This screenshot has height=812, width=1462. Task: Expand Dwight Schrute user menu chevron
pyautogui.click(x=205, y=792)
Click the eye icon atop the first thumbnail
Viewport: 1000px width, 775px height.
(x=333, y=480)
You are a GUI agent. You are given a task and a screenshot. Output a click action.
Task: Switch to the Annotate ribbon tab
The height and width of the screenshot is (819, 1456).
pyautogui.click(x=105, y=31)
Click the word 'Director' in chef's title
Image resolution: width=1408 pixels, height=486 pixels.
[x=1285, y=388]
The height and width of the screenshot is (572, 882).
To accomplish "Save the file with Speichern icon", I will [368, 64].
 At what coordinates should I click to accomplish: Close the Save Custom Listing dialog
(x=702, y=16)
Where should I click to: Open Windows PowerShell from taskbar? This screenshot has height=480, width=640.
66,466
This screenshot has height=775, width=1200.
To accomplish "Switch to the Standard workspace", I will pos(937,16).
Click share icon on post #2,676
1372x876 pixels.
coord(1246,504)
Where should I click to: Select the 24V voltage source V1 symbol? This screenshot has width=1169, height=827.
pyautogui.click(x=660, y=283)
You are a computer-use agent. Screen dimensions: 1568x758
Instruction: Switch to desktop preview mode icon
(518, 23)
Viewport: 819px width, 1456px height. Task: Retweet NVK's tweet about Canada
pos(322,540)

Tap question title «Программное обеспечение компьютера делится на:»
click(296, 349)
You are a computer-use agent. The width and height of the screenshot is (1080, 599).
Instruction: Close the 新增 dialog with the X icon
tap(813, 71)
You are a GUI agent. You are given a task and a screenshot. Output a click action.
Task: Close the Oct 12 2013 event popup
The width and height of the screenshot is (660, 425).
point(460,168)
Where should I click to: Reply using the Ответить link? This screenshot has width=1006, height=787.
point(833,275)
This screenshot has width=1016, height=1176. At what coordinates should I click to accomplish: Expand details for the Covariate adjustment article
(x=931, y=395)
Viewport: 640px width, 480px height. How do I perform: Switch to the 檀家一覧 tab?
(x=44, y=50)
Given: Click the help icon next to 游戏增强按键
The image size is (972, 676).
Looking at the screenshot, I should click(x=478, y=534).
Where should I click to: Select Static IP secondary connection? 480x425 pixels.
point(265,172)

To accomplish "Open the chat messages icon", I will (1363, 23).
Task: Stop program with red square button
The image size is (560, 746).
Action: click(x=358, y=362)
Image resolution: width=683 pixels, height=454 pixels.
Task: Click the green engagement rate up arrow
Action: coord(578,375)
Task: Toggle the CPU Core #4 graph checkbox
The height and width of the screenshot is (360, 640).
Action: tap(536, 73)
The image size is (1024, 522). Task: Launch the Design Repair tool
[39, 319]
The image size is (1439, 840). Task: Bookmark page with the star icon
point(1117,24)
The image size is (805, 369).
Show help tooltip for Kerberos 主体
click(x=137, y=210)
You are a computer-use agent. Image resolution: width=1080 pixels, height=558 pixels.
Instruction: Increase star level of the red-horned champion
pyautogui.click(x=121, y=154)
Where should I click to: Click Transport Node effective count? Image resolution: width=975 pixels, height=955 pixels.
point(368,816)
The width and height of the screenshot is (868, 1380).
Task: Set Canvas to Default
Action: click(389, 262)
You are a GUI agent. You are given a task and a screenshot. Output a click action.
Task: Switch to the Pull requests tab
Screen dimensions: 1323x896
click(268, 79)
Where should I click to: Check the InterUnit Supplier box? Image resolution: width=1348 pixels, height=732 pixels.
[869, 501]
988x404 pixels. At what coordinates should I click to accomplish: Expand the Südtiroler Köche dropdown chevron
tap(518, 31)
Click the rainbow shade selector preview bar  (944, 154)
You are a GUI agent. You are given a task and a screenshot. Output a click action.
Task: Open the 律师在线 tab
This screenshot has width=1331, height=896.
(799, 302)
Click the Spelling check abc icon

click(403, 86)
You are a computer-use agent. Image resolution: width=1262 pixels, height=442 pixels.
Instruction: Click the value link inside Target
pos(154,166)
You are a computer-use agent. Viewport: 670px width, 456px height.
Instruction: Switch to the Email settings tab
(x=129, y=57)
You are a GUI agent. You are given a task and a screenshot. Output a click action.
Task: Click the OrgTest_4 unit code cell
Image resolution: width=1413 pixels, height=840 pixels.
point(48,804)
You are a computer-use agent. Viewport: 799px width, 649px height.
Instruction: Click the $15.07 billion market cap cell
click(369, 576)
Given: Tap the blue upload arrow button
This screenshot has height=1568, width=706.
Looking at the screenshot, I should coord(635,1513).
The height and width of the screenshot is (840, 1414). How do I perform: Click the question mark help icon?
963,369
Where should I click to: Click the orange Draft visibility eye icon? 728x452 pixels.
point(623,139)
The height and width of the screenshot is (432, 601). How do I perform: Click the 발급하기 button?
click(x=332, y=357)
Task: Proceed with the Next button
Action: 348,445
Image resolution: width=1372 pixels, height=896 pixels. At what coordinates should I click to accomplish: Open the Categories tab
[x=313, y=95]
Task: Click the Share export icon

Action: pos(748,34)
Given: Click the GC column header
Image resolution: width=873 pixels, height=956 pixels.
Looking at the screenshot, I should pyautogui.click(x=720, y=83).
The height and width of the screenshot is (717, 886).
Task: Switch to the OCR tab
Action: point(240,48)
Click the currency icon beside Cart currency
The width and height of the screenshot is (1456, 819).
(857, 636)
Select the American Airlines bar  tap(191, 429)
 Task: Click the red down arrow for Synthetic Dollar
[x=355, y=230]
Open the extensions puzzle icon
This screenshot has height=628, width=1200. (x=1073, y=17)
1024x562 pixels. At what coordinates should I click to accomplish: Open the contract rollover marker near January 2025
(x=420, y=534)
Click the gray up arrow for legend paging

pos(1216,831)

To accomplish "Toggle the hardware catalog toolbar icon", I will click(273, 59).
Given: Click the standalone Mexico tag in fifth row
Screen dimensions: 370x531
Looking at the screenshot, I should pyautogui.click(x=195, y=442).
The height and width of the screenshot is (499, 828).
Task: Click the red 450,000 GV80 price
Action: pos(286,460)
- - -
» Task objective: Format the lines of the rows above, starting at the line that contains "Task: Stop program with red square button" and ending at the line that contains "(x=129, y=57)", as a Markdown table with the columns Number and Line, numbering each line in order. Include both of those lines and omit any blank lines.

» Exercise solution:
| Number | Line |
|---|---|
| 1 | Task: Stop program with red square button |
| 2 | The image size is (560, 746). |
| 3 | Action: click(x=358, y=362) |
| 4 | Image resolution: width=683 pixels, height=454 pixels. |
| 5 | Task: Click the green engagement rate up arrow |
| 6 | Action: coord(578,375) |
| 7 | Task: Toggle the CPU Core #4 graph checkbox |
| 8 | The height and width of the screenshot is (360, 640). |
| 9 | Action: tap(536, 73) |
| 10 | The image size is (1024, 522). Task: Launch the Design Repair tool |
| 11 | [39, 319] |
| 12 | The image size is (1439, 840). Task: Bookmark page with the star icon |
| 13 | point(1117,24) |
| 14 | The image size is (805, 369). |
| 15 | Show help tooltip for Kerberos 主体 |
| 16 | click(x=137, y=210) |
| 17 | You are a computer-use agent. Image resolution: width=1080 pixels, height=558 pixels. |
| 18 | Instruction: Increase star level of the red-horned champion |
| 19 | pyautogui.click(x=121, y=154) |
| 20 | Where should I click to: Click Transport Node effective count? Image resolution: width=975 pixels, height=955 pixels. |
| 21 | point(368,816) |
| 22 | The width and height of the screenshot is (868, 1380). |
| 23 | Task: Set Canvas to Default |
| 24 | Action: click(389, 262) |
| 25 | You are a GUI agent. You are given a task and a screenshot. Output a click action. |
| 26 | Task: Switch to the Pull requests tab |
| 27 | Screen dimensions: 1323x896 |
| 28 | click(268, 79) |
| 29 | Where should I click to: Check the InterUnit Supplier box? Image resolution: width=1348 pixels, height=732 pixels. |
| 30 | [869, 501] |
| 31 | 988x404 pixels. At what coordinates should I click to accomplish: Expand the Südtiroler Köche dropdown chevron |
| 32 | tap(518, 31) |
| 33 | Click the rainbow shade selector preview bar  (944, 154) |
| 34 | You are a GUI agent. You are given a task and a screenshot. Output a click action. |
| 35 | Task: Open the 律师在线 tab |
| 36 | This screenshot has width=1331, height=896. |
| 37 | (799, 302) |
| 38 | Click the Spelling check abc icon |
| 39 | click(403, 86) |
| 40 | You are a computer-use agent. Image resolution: width=1262 pixels, height=442 pixels. |
| 41 | Instruction: Click the value link inside Target |
| 42 | pos(154,166) |
| 43 | You are a computer-use agent. Viewport: 670px width, 456px height. |
| 44 | Instruction: Switch to the Email settings tab |
| 45 | (x=129, y=57) |